═════ Task input

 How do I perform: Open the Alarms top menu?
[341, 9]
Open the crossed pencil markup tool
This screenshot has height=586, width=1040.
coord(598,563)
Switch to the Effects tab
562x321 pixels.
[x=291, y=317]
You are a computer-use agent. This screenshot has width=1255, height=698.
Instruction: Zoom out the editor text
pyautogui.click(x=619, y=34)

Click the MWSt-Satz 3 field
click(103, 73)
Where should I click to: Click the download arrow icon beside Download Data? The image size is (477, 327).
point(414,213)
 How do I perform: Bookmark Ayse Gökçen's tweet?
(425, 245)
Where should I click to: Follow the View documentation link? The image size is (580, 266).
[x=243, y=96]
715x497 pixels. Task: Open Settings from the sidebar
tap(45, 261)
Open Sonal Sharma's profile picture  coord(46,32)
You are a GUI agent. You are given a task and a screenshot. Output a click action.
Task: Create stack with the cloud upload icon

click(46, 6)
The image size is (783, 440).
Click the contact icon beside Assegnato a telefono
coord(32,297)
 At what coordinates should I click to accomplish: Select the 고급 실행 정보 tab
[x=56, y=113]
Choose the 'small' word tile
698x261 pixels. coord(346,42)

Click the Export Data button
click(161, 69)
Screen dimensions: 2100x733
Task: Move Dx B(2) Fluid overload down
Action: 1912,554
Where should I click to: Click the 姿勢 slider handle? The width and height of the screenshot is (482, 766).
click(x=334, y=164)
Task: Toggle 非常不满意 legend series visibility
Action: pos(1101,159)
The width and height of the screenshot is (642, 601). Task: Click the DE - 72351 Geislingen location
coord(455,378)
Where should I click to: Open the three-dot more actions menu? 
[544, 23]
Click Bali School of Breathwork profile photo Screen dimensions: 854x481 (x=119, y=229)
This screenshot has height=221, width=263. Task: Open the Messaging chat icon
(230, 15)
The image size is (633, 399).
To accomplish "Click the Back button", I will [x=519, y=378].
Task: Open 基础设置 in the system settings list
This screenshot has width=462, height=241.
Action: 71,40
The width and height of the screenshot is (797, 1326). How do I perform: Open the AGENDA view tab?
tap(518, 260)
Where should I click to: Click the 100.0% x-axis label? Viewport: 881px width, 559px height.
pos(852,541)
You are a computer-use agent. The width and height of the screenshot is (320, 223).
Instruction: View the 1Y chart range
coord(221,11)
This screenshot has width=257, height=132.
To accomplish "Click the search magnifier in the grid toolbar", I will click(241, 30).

══════════

:: What you have to do ::
All of the material above needs to be output exactly, with no line left out.

:: Output below ::
 How do I perform: Open the Alarms top menu?
[341, 9]
Open the crossed pencil markup tool
This screenshot has height=586, width=1040.
coord(598,563)
Switch to the Effects tab
562x321 pixels.
[x=291, y=317]
You are a computer-use agent. This screenshot has width=1255, height=698.
Instruction: Zoom out the editor text
pyautogui.click(x=619, y=34)

Click the MWSt-Satz 3 field
click(103, 73)
Where should I click to: Click the download arrow icon beside Download Data? The image size is (477, 327).
point(414,213)
 How do I perform: Bookmark Ayse Gökçen's tweet?
(425, 245)
Where should I click to: Follow the View documentation link? The image size is (580, 266).
[x=243, y=96]
715x497 pixels. Task: Open Settings from the sidebar
tap(45, 261)
Open Sonal Sharma's profile picture  coord(46,32)
You are a GUI agent. You are given a task and a screenshot. Output a click action.
Task: Create stack with the cloud upload icon

click(46, 6)
The image size is (783, 440).
Click the contact icon beside Assegnato a telefono
coord(32,297)
 At what coordinates should I click to accomplish: Select the 고급 실행 정보 tab
[x=56, y=113]
Choose the 'small' word tile
698x261 pixels. coord(346,42)

Click the Export Data button
click(161, 69)
Screen dimensions: 2100x733
Task: Move Dx B(2) Fluid overload down
Action: 1912,554
Where should I click to: Click the 姿勢 slider handle? The width and height of the screenshot is (482, 766).
click(x=334, y=164)
Task: Toggle 非常不满意 legend series visibility
Action: pos(1101,159)
The width and height of the screenshot is (642, 601). Task: Click the DE - 72351 Geislingen location
coord(455,378)
Where should I click to: Open the three-dot more actions menu? 
[544, 23]
Click Bali School of Breathwork profile photo Screen dimensions: 854x481 (x=119, y=229)
This screenshot has height=221, width=263. Task: Open the Messaging chat icon
(230, 15)
The image size is (633, 399).
To accomplish "Click the Back button", I will [x=519, y=378].
Task: Open 基础设置 in the system settings list
This screenshot has width=462, height=241.
Action: 71,40
The width and height of the screenshot is (797, 1326). How do I perform: Open the AGENDA view tab?
tap(518, 260)
Where should I click to: Click the 100.0% x-axis label? Viewport: 881px width, 559px height.
pos(852,541)
You are a computer-use agent. The width and height of the screenshot is (320, 223).
Instruction: View the 1Y chart range
coord(221,11)
This screenshot has width=257, height=132.
To accomplish "Click the search magnifier in the grid toolbar", I will click(241, 30).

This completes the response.